Johnson was forced to defend his approach and sense of humor on Wednesday as he hit back at suggestions his witticisms are damaging Britain’s relationships with other countries. “Telling jokes is often a very effective way of getting a diplomatic message across,” he told MPs.
His comments came after Tory MP Tom Tugendhat, chairman of the Commons Foreign Affairs Committee, warned Johnson it is “really, really hard to do cross-cultural humor.” Johnson was censured last month for saying that the Libyan town of Sirte, a former Islamic State stronghold, could be “the next Dubai” once it “clear[s] the dead bodies away.”
Responding to Tugendhat, Johnson said it was “a little bit condescending” to think that those in other countries did not have a sense of humor. “Sometimes actually people greatly appreciate you are talking to them in an informal way while subtly getting the point across,” he said.
According to the Daily Mail, a report from the latest edition of the New Statesman, a left-of-center political magazine, says: “Even [Johnson’s] ministerial team at the Foreign Office is said to be unhappy. The intelligence services are believed to be wary of sharing sensitive information with him, and on occasion relations with his instinctively Europhile civil servants have been strained.”
The Daily Mail quotes a former British ambassador calling Johnson “the least deserving and least qualified foreign secretary in modern times, who has successfully lived down to all expectations,” while another reportedly said, “Churchill would have thought he was a second-rate chancer.”
A senior European diplomat reportedly said Johnson was “not taken seriously as a foreign policy actor” and was damaging British interests.
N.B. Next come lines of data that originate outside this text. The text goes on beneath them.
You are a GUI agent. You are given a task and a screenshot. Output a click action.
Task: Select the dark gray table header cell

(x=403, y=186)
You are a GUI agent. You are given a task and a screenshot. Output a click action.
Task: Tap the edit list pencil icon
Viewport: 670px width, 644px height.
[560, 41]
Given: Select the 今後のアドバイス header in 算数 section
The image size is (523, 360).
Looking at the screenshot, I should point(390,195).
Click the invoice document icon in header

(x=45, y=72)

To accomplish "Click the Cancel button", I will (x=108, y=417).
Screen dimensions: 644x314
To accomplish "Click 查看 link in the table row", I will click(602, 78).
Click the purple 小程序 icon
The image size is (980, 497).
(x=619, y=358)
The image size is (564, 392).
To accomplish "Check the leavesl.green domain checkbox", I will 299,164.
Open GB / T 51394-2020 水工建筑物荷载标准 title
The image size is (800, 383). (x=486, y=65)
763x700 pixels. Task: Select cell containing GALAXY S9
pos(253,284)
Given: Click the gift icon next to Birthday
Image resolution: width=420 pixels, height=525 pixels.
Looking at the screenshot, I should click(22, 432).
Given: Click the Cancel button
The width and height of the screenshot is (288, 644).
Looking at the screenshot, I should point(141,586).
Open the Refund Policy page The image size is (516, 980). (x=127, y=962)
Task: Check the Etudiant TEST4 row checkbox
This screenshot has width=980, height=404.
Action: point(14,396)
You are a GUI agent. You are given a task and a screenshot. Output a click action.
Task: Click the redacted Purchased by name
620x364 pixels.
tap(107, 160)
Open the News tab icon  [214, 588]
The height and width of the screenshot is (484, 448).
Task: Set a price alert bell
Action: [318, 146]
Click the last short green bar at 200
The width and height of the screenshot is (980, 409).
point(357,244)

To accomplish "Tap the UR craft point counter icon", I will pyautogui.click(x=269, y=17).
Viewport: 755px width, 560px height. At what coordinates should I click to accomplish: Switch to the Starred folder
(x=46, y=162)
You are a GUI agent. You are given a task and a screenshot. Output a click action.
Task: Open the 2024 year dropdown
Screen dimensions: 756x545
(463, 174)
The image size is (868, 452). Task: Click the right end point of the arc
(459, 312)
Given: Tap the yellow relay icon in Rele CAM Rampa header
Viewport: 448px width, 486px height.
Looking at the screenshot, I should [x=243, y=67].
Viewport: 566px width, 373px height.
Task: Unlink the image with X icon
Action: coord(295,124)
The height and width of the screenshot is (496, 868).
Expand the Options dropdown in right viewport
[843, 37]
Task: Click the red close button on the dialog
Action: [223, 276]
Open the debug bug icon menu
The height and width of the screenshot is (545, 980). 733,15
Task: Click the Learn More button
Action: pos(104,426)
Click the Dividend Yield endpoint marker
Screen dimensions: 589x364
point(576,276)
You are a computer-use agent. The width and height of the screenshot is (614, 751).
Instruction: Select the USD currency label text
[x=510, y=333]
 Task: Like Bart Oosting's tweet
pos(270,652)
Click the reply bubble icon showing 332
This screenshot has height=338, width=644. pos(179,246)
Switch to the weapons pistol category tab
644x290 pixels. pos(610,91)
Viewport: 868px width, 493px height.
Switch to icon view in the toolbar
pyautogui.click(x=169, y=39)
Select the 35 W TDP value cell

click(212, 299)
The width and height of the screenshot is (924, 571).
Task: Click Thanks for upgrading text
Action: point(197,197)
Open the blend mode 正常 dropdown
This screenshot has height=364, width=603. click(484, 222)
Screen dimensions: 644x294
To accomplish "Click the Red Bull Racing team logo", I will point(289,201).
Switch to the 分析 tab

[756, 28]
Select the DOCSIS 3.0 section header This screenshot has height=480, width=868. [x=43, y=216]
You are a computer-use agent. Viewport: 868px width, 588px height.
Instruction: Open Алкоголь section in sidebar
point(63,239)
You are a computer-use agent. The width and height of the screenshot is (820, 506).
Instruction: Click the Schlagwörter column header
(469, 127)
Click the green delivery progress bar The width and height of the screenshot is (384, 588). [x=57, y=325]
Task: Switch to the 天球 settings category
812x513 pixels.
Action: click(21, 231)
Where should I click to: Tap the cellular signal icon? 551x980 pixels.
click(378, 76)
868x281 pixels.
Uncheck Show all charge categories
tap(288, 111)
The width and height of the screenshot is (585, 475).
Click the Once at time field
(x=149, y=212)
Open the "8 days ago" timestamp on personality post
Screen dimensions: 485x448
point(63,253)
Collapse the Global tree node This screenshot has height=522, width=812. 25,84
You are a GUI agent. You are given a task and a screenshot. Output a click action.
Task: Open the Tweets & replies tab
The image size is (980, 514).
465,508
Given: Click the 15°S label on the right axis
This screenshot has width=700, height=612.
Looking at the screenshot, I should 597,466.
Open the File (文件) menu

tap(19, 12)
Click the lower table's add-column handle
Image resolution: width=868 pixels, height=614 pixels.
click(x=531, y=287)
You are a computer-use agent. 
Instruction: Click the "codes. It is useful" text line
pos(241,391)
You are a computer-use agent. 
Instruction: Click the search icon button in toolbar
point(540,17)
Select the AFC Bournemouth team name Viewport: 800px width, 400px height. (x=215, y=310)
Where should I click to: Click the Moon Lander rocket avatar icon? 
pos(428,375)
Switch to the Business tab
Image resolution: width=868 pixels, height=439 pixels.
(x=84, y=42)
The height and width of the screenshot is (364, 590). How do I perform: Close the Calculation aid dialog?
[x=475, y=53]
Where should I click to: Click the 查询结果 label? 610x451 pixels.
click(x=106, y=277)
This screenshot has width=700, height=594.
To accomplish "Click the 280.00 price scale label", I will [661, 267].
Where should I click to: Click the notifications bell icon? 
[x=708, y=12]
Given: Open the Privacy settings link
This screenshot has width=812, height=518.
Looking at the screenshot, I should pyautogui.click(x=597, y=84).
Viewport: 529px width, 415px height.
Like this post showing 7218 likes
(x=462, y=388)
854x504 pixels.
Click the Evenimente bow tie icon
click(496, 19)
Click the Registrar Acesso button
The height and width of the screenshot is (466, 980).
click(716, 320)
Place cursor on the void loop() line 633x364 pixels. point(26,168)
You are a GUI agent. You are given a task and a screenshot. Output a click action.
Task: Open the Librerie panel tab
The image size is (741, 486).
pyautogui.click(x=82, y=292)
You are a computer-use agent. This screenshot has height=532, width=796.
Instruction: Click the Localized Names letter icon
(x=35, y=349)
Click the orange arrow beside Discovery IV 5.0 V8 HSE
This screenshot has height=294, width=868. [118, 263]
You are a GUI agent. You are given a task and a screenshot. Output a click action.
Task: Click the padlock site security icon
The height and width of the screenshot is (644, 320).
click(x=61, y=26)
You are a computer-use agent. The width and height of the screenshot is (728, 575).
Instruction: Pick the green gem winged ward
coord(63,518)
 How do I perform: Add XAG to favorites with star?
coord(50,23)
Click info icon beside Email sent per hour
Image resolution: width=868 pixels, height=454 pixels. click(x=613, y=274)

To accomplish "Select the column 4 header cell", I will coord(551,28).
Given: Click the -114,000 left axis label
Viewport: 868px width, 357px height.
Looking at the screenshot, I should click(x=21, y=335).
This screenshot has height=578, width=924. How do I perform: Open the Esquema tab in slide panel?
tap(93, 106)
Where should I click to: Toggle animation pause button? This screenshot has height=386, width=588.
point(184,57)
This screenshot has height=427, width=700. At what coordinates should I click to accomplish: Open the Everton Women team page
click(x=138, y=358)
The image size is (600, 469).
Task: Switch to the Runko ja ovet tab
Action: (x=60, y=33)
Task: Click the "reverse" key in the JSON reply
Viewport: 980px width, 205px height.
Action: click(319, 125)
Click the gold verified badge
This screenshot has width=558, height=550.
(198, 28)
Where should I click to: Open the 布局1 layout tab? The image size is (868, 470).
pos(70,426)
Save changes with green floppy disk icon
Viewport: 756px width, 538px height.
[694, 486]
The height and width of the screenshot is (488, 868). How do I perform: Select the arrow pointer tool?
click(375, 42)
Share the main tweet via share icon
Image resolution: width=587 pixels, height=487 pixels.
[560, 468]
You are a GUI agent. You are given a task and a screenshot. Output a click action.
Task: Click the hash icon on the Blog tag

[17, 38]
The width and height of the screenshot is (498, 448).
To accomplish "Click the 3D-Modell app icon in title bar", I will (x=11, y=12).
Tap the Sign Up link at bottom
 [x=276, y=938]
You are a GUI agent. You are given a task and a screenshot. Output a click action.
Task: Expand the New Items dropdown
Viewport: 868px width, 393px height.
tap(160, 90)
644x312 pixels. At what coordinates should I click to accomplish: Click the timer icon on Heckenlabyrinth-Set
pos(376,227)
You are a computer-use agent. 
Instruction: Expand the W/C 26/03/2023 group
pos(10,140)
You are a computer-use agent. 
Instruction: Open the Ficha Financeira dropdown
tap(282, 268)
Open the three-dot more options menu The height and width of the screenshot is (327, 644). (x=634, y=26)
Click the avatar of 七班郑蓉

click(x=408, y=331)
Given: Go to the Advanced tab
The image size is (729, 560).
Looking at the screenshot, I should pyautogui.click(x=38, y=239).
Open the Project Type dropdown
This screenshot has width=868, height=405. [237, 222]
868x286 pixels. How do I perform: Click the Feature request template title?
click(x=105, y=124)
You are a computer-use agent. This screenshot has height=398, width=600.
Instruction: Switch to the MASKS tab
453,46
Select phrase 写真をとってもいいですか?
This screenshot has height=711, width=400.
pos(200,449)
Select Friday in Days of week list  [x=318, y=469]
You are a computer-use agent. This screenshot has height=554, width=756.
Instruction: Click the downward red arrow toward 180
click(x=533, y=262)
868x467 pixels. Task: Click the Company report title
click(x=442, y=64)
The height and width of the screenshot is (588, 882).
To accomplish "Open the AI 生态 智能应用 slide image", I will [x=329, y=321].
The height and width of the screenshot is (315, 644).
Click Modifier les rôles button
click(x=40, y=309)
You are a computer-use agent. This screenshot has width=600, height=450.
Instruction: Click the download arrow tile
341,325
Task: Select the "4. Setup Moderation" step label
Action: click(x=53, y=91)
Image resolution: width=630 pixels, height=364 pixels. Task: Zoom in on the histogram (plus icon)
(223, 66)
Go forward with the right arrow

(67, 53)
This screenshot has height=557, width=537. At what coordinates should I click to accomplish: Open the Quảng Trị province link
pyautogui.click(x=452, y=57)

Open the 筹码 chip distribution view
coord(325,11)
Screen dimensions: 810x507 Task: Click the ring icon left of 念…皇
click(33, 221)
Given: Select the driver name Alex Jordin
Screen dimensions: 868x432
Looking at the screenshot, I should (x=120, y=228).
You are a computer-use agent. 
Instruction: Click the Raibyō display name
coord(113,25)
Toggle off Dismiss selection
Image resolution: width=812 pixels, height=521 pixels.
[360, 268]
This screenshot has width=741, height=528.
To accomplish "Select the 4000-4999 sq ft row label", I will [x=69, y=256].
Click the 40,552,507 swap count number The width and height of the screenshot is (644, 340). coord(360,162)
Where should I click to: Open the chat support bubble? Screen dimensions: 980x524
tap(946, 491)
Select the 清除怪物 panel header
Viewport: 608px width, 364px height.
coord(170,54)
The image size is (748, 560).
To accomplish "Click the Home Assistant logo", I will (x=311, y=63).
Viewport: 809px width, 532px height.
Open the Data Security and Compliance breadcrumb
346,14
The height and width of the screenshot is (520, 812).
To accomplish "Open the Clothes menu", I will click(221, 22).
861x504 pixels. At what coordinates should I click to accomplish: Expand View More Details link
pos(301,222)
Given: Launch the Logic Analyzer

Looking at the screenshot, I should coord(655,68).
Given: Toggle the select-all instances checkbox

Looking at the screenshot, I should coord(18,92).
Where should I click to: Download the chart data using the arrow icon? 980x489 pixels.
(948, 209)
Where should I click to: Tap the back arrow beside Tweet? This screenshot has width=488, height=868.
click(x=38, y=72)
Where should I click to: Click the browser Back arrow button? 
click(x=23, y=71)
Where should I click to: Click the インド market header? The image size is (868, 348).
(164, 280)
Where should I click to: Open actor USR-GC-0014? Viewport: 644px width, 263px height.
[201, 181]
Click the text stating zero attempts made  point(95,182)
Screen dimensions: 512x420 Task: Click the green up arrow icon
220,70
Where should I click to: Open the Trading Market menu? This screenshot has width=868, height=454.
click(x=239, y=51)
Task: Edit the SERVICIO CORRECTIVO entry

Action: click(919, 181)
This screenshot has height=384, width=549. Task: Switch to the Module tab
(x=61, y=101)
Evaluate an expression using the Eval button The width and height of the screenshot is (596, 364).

He added that many of his European counterparts “positively dislike him.”
Sir Nigel Sheinwald, a former ambassador to the US and the European Union, added that “His style gets in the way of handling foreign relations in a serious, responsible way at a time of real difficulty for this country. I don’t think he’s been at all helpful to the UK national interest, and I think that’s very regrettable indeed.”